● Vorliegender Text
_ _ _ _ _

Mit vielen kleinen Schritten habe ich mich inzwischen zu einem kommunikativen und aufgeschlossenen Menschen weiterentwickelt, der offen auf Menschen zugeht um mit ihnen zu arbeiten; auch dank meines Projektes.

Es ist unfassbar schwer Menschen zu finden, die bereit sind sich einem Interview zu stellen und somit ihre Meinung, verbunden mit einer visuellen Darstellung, offen im Netz zu präsentieren und damit öffentlich Haltung zu zeigen. Das ist aktuell die größte Herausforderung meines Projektes.

Zum Projektstart hatte ich keinen wirklichen Plan, wie denn Interviewpartner_innen zu finden wären und habe mich total auf mein Blogger- und Fotografennetzwerk verlassen und dort um Verbreitung, um Likes und Shares gebeten. Im Nachhinein gesehen war das sicherlich ein wenig naiv. Rückblickend bin ich froh, einfach angefangen zu haben, als immer noch zu planen.

_ _ _ _ _

● Datenauszug

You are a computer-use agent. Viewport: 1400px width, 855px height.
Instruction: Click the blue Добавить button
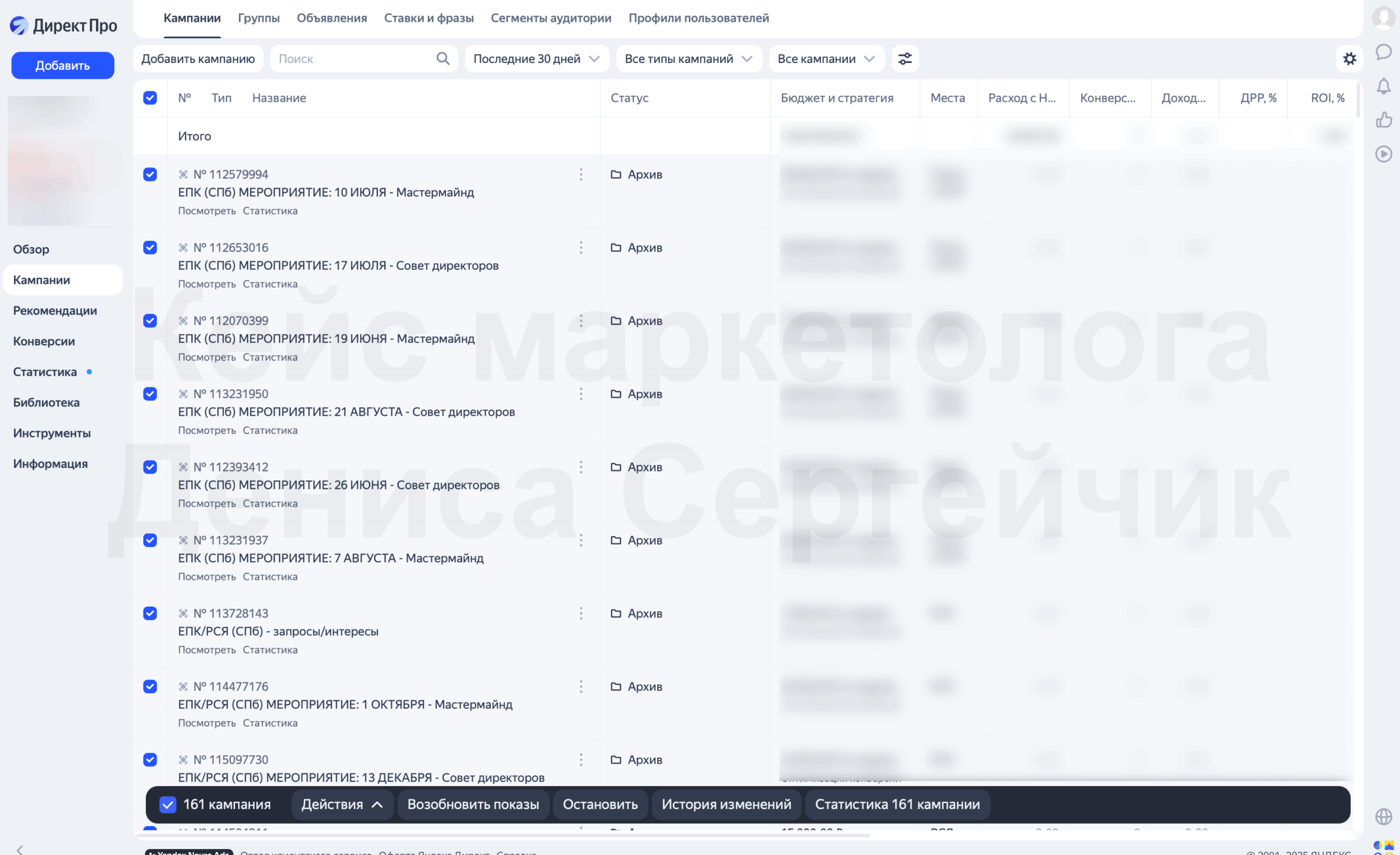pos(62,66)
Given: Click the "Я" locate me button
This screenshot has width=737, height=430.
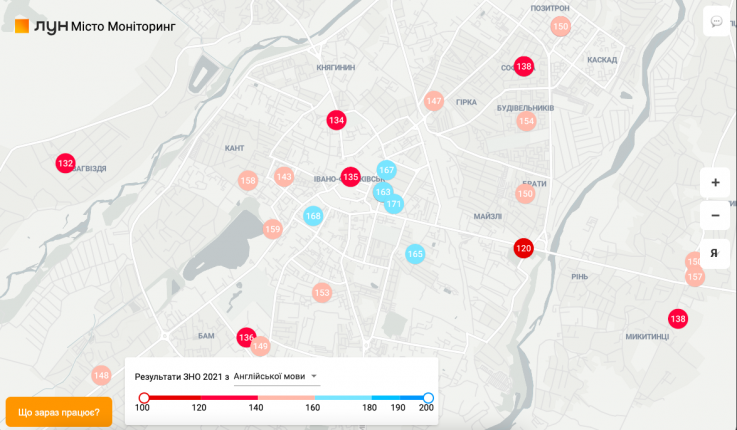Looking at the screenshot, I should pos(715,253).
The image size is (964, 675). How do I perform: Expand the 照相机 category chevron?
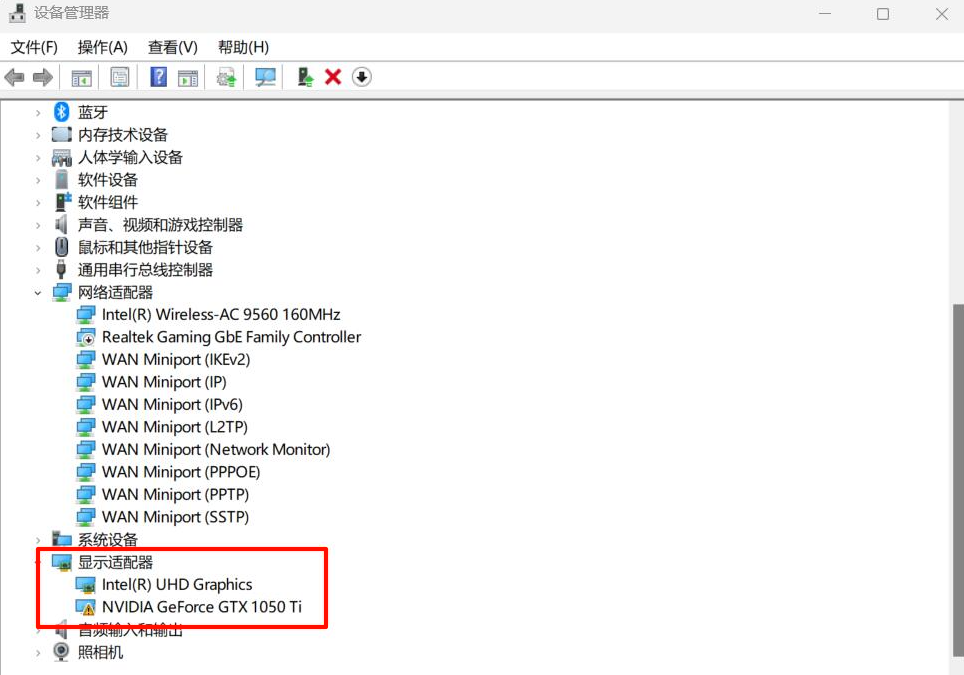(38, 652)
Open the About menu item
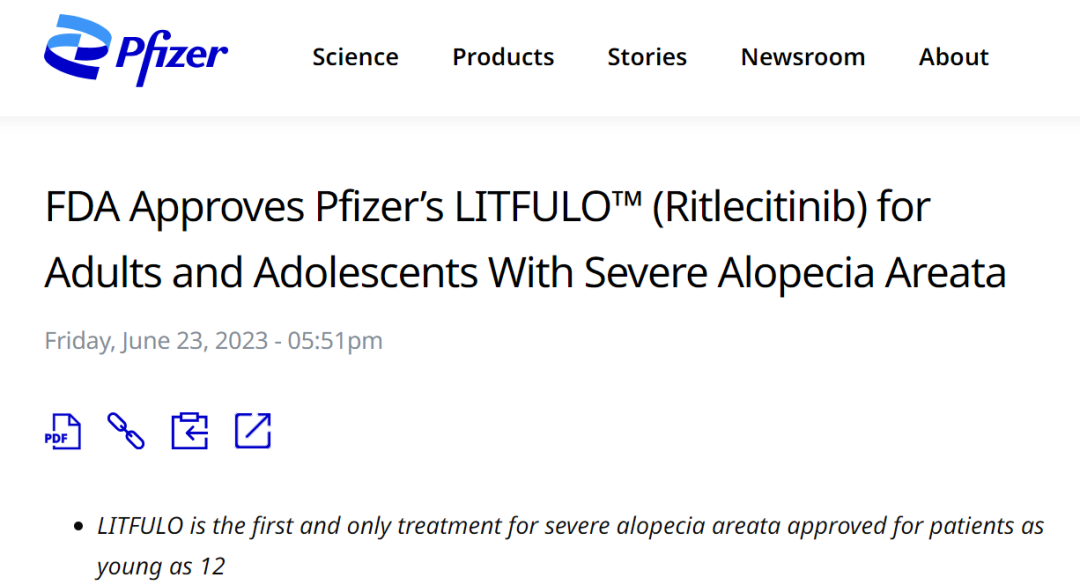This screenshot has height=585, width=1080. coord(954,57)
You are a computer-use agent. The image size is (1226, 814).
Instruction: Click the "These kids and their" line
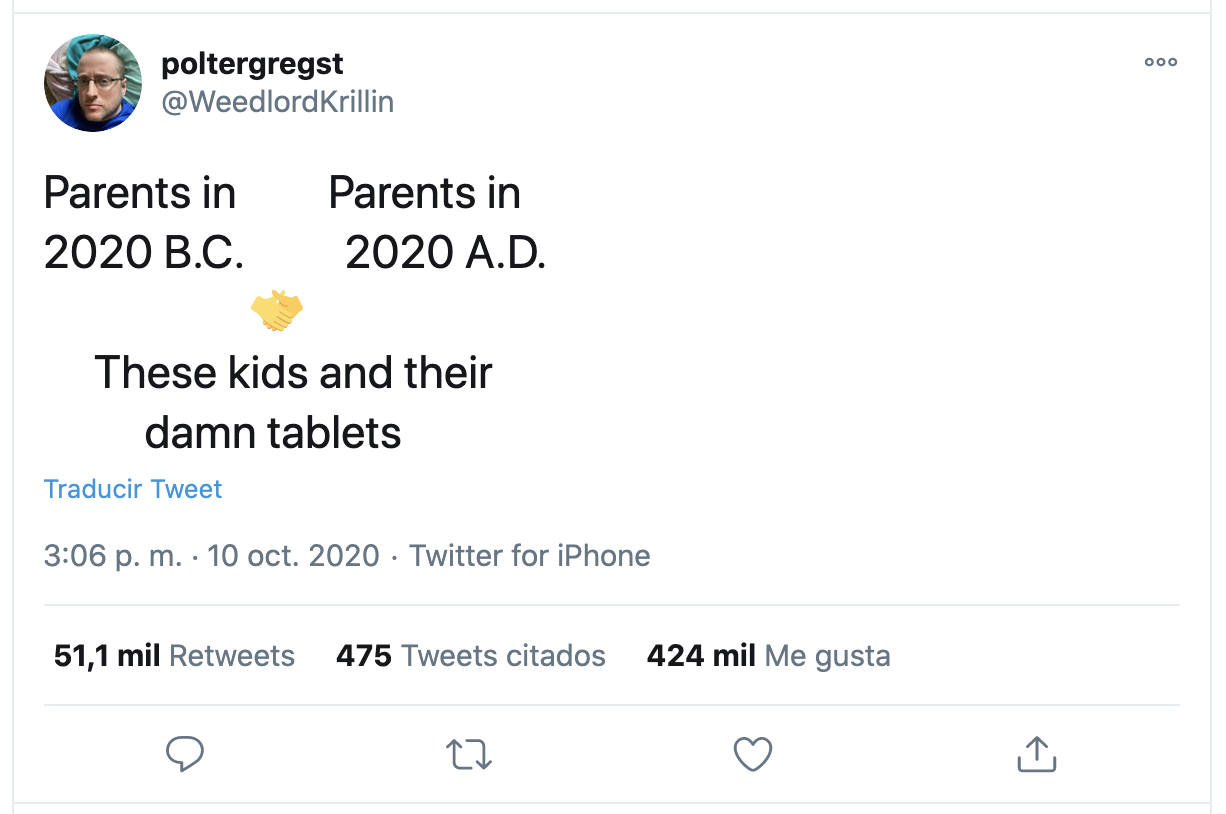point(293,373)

_ _ _ _ _

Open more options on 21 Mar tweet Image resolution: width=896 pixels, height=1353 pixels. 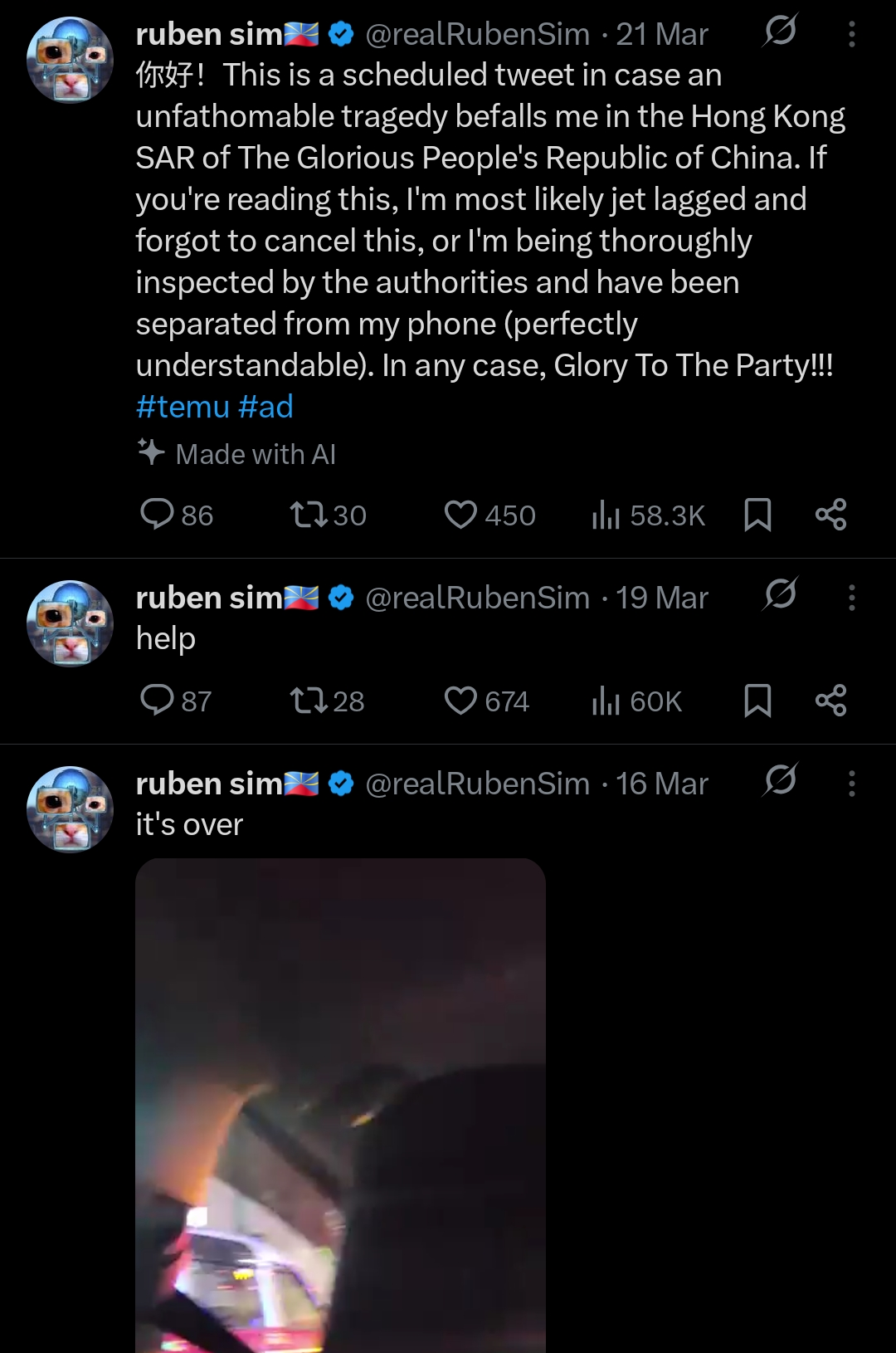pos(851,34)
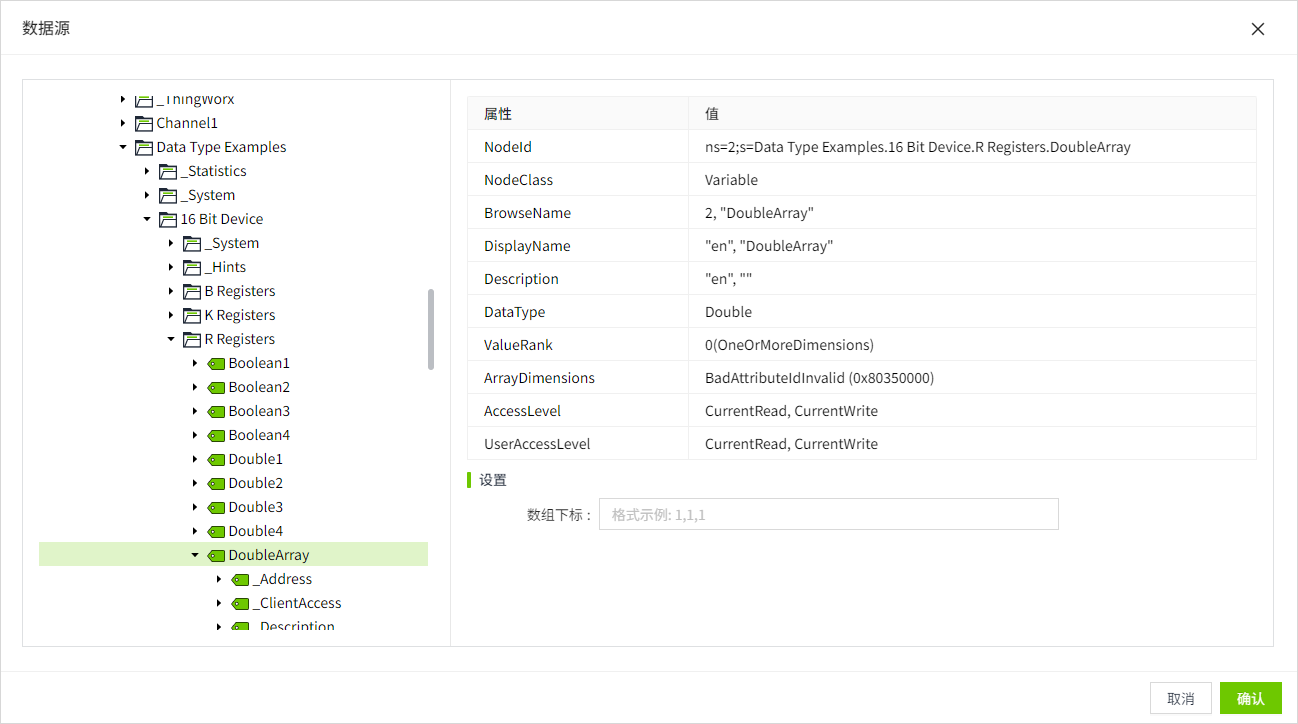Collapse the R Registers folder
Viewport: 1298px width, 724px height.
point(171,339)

_ _ _ _ _

● Aufgaben
• A. Übersetzen Sie den Satz „Im Nachhinein gesehen war das sicherlich ein wenig naiv.“ aus dem Text über das Interviewprojekt ins Englische.
• B. Schreiben Sie aus dem Text über das Interviewprojekt den Abschnitt von „Mit vielen kleinen“ bis einschließlich „noch zu planen.“ wortgetreu ab.
Die Liste spielt hierfür keine Rolle.

● Lösungen
• A. In hindsight, that was certainly a little naive.

• B.
Mit vielen kleinen Schritten habe ich mich inzwischen zu einem kommunikativen und aufgeschlossenen Menschen weiterentwickelt, der offen auf Menschen zugeht um mit ihnen zu arbeiten; auch dank meines Projektes.

Es ist unfassbar schwer Menschen zu finden, die bereit sind sich einem Interview zu stellen und somit ihre Meinung, verbunden mit einer visuellen Darstellung, offen im Netz zu präsentieren und damit öffentlich Haltung zu zeigen. Das ist aktuell die größte Herausforderung meines Projektes.

Zum Projektstart hatte ich keinen wirklichen Plan, wie denn Interviewpartner_innen zu finden wären und habe mich total auf mein Blogger- und Fotografennetzwerk verlassen und dort um Verbreitung, um Likes und Shares gebeten. Im Nachhinein gesehen war das sicherlich ein wenig naiv. Rückblickend bin ich froh, einfach angefangen zu haben, als immer noch zu planen.